What to do:
A. Answer these questions using the article on the Kent State science education candidates:
(i) How long was each candidate at Kent?
(ii) How many applicants did the committee narrow down to the top three?
(iii) When will the person hired begin?
B. List each line of the listing that contains the word "Stojánky".
---------- Supplied text
Science education candidates visit Kent State

Candidate+for+the+science+education+position%2C+Elizabeth+de+los+Santos%2C+presents+a+colloquium+to+Sonya+Williams%2C+left%2C+and+Denise+Morgan+on+Next+Generation+Science+Standards+on+Thursday%2C+Jan.+19%2C+2017.

Candidate for the science education position, Elizabeth de los Santos, presents a colloquium to Sonya Williams, left, and Denise Morgan on Next Generation Science Standards on Thursday, Jan. 19, 2017.

Hannah Wagner

Kent State’s College of Education, Health and Human Services interviewed the final three candidates this week to fill the science education position.

Of the candidates, comprised of Shannon Navy, Elizabeth De los Santos and Jared Allen, the individual hired will begin in August.

Lisa Borgerding, science education committee chair, said this tenure-track faculty position will teach science education courses, write science education grants, work on professional development with schools and teachers and conduct science education research.

“Each candidate was here for two-and-a-half days,” Borgerding said. “They each did a research presentation, a teaching presentation and met with people around Kent — like the dean, graduate students and other faculty members.”

In the four years Borgerding has served as the chair of the science education search committee, she said this is the most talented pool of candidates she has seen. The committee narrowed down more than 45 applicants to the top three, Borgerding said after getting approval from the director and dean of EHHS.

“Every time we hire somebody, they bring their experience and their passion in their area of interest,” Borgerding said. “It provides new opportunities for our graduate and undergraduate students to get involved in new projects.”

The search committee’s main focus now is to give the director and dean of EHHS their feedback on each candidate’s strengths and weaknesses, as well as their recommendation for who is best fit for the position, Borgerding said.

Daniel Nilsson, director of Academic Diversity Outreach and Development, said he tries to go to as many candidate interviews as possible to show his support for the college.

“These are the people that are going to be teaching the students that I work with,” he said.
--------------------
---------- Extracted data
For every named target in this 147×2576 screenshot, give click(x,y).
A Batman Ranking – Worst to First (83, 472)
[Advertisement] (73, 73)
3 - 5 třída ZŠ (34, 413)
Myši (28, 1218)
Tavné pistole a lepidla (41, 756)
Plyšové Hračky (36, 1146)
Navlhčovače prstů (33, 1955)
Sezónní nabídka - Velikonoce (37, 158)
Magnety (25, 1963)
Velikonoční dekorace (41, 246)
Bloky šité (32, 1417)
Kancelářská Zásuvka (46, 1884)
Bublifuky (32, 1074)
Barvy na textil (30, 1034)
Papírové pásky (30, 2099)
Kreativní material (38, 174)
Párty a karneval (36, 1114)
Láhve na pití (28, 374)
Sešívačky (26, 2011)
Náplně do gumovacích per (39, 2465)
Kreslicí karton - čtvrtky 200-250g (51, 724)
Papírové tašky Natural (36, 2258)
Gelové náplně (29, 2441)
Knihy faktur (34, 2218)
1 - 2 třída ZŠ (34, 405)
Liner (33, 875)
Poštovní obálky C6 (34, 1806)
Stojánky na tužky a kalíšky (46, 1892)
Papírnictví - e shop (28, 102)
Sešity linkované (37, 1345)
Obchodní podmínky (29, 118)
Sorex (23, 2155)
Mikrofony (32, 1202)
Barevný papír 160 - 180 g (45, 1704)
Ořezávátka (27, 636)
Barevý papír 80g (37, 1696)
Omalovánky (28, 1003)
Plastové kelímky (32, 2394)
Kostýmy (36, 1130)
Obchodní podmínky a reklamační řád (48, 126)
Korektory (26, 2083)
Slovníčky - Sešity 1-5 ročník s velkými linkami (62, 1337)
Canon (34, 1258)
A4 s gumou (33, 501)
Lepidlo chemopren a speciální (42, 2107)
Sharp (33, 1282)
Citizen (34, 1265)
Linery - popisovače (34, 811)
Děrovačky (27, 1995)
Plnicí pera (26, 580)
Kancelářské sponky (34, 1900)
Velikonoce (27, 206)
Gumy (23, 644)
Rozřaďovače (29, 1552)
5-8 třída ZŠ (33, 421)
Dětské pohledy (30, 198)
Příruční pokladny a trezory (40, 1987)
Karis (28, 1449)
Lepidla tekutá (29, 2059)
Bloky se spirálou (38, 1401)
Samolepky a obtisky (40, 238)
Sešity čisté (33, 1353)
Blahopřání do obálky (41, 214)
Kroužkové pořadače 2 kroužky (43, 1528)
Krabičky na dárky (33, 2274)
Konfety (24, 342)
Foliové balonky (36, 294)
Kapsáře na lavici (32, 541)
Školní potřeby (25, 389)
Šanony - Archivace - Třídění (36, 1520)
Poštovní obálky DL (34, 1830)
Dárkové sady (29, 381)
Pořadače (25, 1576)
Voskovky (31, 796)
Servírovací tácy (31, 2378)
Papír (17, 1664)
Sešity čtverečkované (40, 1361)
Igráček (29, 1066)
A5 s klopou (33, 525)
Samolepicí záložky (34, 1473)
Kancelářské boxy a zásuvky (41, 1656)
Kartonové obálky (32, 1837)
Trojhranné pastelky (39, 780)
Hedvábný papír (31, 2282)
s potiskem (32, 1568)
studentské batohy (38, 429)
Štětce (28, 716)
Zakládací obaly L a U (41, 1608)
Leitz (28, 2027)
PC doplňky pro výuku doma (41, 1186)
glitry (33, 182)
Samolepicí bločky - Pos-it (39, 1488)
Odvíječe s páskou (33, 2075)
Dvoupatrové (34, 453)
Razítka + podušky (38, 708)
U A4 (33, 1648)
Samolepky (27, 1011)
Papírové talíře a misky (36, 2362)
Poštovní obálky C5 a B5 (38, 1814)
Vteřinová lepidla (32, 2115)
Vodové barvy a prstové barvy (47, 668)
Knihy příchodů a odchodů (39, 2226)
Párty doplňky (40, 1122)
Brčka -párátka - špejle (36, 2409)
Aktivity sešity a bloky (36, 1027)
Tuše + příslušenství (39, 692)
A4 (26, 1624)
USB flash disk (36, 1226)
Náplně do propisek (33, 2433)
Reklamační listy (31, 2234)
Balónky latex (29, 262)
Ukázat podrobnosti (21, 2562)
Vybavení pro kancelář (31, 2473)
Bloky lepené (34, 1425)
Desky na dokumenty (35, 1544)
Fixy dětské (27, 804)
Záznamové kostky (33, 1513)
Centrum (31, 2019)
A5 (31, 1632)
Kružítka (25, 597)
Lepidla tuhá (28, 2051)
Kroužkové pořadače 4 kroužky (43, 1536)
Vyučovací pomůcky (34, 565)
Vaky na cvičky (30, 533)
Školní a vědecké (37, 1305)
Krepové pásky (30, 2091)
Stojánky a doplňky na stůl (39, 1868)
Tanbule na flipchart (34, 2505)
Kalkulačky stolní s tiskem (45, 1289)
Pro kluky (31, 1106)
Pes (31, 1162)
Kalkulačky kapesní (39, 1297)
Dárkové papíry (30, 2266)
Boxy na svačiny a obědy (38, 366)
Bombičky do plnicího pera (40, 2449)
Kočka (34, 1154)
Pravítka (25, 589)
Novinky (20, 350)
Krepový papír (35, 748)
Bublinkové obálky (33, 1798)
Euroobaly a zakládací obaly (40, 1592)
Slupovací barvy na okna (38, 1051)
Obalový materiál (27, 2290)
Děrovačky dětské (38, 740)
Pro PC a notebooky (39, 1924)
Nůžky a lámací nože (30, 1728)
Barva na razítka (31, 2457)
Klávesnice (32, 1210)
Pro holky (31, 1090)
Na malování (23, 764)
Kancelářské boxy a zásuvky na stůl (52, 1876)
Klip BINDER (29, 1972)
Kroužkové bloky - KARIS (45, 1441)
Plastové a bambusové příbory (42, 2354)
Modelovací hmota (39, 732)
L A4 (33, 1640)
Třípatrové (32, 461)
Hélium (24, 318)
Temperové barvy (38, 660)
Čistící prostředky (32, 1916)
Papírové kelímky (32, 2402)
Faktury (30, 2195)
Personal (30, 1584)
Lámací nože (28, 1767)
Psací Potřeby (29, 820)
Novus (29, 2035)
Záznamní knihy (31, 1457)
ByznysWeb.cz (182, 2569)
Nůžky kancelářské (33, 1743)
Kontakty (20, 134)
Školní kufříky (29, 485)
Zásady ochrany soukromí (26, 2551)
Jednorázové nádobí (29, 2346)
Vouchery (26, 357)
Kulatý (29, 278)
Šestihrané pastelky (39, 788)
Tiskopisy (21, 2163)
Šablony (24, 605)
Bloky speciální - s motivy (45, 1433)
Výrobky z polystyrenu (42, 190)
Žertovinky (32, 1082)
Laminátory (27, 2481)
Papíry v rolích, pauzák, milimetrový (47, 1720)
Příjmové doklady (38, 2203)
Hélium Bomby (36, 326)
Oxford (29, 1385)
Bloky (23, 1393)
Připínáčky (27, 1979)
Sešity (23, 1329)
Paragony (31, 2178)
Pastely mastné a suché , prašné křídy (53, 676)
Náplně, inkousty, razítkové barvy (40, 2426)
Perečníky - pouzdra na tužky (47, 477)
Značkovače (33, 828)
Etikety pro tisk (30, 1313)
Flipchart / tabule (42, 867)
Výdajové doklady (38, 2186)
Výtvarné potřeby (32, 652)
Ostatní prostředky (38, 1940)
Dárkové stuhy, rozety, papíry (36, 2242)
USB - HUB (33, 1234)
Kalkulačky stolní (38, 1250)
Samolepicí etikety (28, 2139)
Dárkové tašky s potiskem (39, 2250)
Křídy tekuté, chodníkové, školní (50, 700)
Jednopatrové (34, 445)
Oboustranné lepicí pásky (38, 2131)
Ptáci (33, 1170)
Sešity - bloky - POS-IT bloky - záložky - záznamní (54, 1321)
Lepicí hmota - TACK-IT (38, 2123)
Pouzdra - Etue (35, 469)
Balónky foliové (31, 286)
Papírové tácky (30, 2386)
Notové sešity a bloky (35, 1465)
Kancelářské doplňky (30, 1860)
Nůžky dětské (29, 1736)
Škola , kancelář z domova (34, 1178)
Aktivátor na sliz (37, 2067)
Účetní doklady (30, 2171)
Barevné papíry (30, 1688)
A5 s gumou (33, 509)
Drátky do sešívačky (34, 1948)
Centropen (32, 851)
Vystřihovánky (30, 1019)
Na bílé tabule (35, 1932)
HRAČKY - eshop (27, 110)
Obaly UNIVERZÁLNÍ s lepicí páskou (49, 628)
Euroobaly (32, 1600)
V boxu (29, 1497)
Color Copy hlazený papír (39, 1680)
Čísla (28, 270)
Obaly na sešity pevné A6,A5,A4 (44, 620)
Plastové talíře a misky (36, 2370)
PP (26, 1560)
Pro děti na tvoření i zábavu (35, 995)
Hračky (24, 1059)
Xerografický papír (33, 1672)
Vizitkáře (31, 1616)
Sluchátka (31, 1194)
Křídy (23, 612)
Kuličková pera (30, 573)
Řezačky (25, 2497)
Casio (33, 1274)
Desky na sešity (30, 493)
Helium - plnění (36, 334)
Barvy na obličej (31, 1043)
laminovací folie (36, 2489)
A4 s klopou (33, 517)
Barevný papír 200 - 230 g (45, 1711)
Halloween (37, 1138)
--------------------
In response:
A.
(i) Two-and-a-half days.
(ii) More than 45.
(iii) In August.

B.
Stojánky na tužky a kalíšky (46, 1892)
Stojánky a doplňky na stůl (39, 1868)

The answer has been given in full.